Further down the road is something we hadn’t thought about. Kansas is known for their collection of the largest this and that, but they also get to claim to have a town as the geological center of the contiguous United States – Lebanon. There are a bunch of different signs, markers, and a corkboard that remind visitors where they are and have newspaper clippings with background information – who found it and when – a government survey in 1898. The landmark here is the chapel that seats 8 with one podium and four windows.
What looks like a short drive on the map always takes longer in reality. The sun is starting to set and we stop to see a house with rocks piled up on the rear and one side to protect from tornadoes. I don’t know if it works or not, but the house is still there. I’m used to seeing the sun’s rays come through the clouds at all bright points in the day.
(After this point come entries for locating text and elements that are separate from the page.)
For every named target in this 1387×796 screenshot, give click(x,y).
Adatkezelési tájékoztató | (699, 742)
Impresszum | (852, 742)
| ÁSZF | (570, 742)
What I have yet to see until now are rays emanating from the horizon. For those that think the Great Plains are boring it’s either because they’ve only seen crop squares as they fly over or they live there and have forgotten to appreciate what makes the state one of the great.
I stayed with my grandparents once when I was still losing teeth and Caleb and I drove through during winter in 2011 and there have been visits in-between. I’ve seen some of the cities and I’ve seen the cornfields, but I had yet to watch the coming of night in Kansas. We set up camp near the lake at Webster State Park. I got to watch light turn to dark, the stars shine bright and plenty, and to see a childhood favorite – lightning bugs. It’s the simple, natural, and unexplainable parts of my youth, and tonight, that I love best.